Traditional processors incorporate the notion of virtual memories to push physical memory away from the processing core. To do so, they introduce accumulators, registers and caching hierarchies. The embodiments described above embrace the incorporation of processing core(s) directly within the physical memory. Furthermore, the data paths in the above-described embodiments are significantly different than the data paths within the traditional processor architecture.
The invention has been described herein in terms of several exemplary embodiments. Other embodiments of the invention will be apparent to those skilled in the art from consideration of the specification and practice of the invention. The embodiments and preferred features described above should be considered exemplary, with the invention being defined by the appended claims.
With the above embodiments in mind, it should be understood that the invention may employ various computer-implemented operations involving data stored in computer systems. These operations are those requiring physical manipulation of physical quantities. Usually, though not necessarily, these quantities take the form of electrical or magnetic signals capable of being stored, transferred, combined, compared, and otherwise manipulated. Further, the manipulations performed are often referred to in terms, such as producing, identifying, determining, or comparing.
Any of the operations described herein that form part of the invention are useful machine operations. The invention also relates to a device or an apparatus for performing these operations. The apparatus may be specially constructed for the required purposes, or it may be a general purpose computer selectively activated or configured by a computer program stored in the computer. In particular, various general purpose machines may be used with computer programs written in accordance with the teachings herein, or it may be more convenient to construct a more specialized apparatus to perform the required operations.

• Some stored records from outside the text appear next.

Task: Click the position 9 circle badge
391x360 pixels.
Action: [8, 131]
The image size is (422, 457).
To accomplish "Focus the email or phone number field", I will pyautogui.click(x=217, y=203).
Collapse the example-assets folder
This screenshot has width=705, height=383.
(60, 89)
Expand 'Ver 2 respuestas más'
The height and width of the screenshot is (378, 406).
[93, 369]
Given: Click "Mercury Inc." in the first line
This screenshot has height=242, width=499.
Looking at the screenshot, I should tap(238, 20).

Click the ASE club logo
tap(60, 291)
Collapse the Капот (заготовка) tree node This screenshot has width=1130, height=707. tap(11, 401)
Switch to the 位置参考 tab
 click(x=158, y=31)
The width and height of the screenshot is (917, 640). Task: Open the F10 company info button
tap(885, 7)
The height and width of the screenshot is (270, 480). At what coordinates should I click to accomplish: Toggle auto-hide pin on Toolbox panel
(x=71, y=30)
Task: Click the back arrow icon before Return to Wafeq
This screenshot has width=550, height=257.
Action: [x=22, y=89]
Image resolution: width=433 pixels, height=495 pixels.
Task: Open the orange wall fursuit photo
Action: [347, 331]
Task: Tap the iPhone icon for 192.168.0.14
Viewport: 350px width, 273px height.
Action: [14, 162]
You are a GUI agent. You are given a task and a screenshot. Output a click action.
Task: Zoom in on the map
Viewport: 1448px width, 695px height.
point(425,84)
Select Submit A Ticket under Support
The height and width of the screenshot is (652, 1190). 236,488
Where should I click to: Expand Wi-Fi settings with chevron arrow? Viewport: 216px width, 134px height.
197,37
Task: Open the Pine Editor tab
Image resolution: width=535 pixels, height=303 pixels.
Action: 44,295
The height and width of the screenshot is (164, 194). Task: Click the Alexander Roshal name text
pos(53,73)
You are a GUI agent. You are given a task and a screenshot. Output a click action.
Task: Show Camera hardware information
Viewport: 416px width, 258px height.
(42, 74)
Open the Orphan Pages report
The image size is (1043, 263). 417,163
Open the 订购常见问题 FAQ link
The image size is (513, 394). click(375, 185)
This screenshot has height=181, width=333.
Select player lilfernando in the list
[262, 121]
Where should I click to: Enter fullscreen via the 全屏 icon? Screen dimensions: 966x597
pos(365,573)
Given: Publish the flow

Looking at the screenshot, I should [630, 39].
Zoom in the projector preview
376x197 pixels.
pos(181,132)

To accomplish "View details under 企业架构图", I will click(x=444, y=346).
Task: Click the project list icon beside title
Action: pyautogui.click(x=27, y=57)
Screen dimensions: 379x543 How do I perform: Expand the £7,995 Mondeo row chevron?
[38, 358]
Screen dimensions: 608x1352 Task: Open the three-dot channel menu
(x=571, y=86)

The invention can also be embodied as computer readable code on a computer readable medium. The computer readable medium is any data storage device that can store data which can be thereafter be read by a computer system. Examples of the computer readable medium include hard drives, network attached storage (NAS), read-only memory, random-access memory, CD-ROMs, CD-Rs, CD-RWs, magnetic tapes, electromagnetic wave carriers, and other optical and non-optical data storage devices. The computer readable medium can also be distributed over a network coupled computer systems so that the computer readable code is stored and executed in a distributed fashion.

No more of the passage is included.